**What to work on**
Turn the records below into a JSON list of strings, one string for each line, with blank lines left out. Begin at the line that has "Task: Tap the 18:02 timestamp on 'Offesa?'", stop after the last line of the records, and leave the pictures out of the answer.

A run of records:
● ● ● ● ● ● ●

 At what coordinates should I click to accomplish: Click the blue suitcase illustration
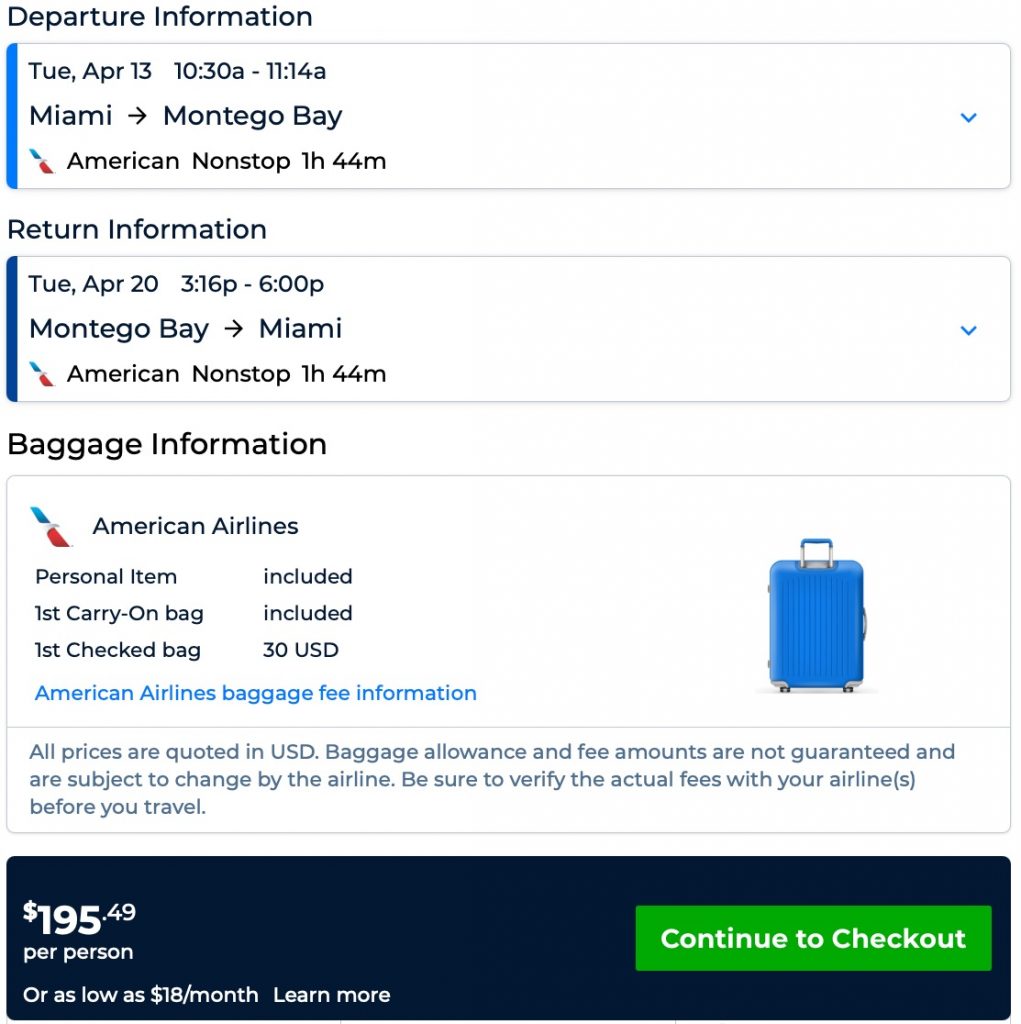point(816,616)
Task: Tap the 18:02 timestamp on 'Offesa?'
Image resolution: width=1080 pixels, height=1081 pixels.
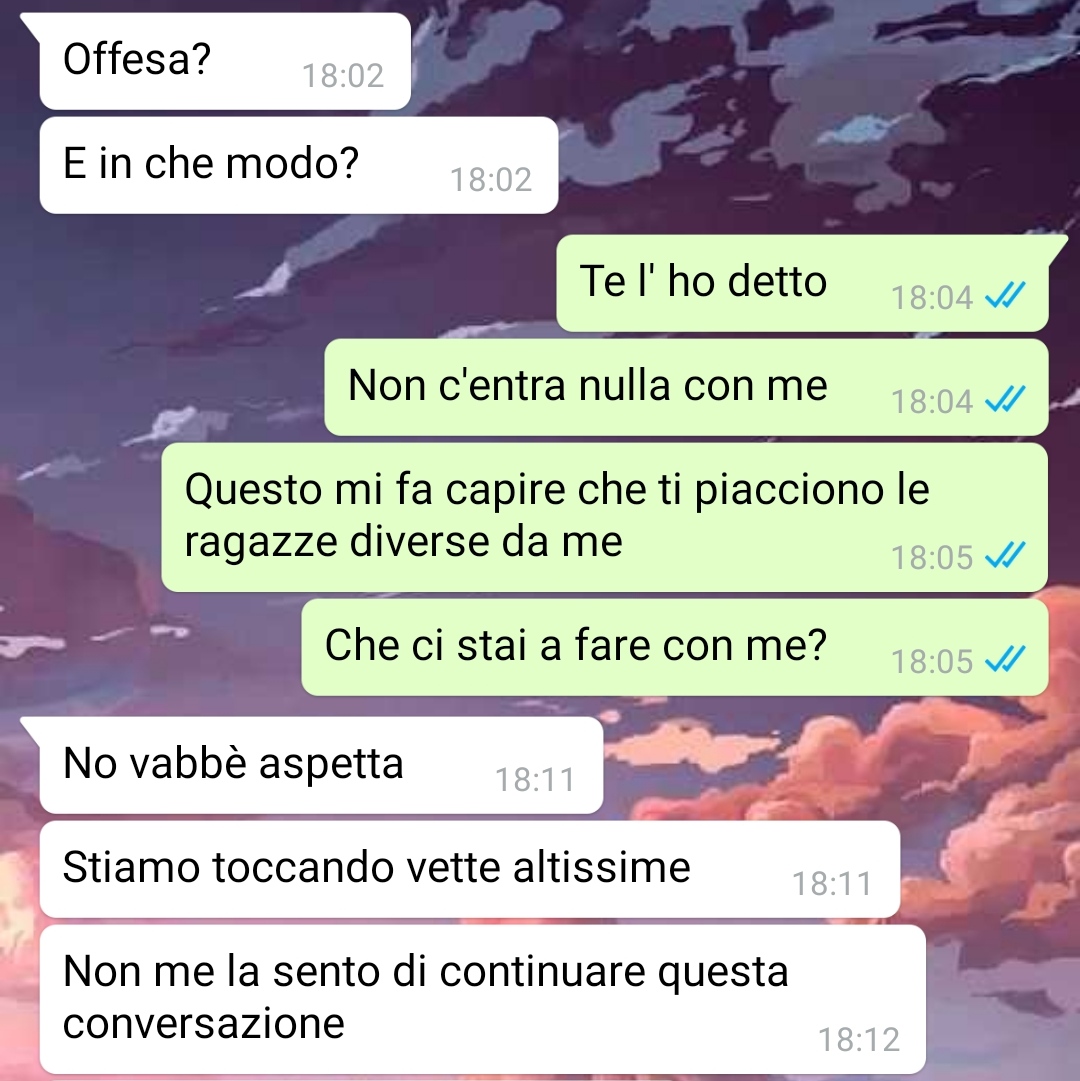Action: tap(343, 75)
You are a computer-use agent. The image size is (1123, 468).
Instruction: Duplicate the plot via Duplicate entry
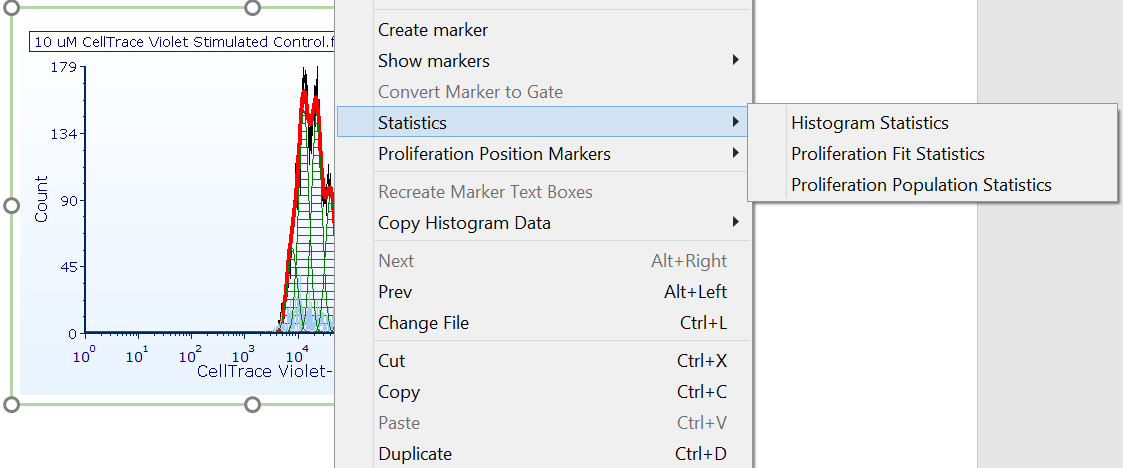tap(414, 454)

● ● ● ● ● ● ●

**Exercise response**
[
  "Task: Tap the 18:02 timestamp on 'Offesa?'",
  "Image resolution: width=1080 pixels, height=1081 pixels.",
  "Action: tap(343, 75)",
  "You are a computer-use agent. The image size is (1123, 468).",
  "Instruction: Duplicate the plot via Duplicate entry",
  "tap(414, 454)"
]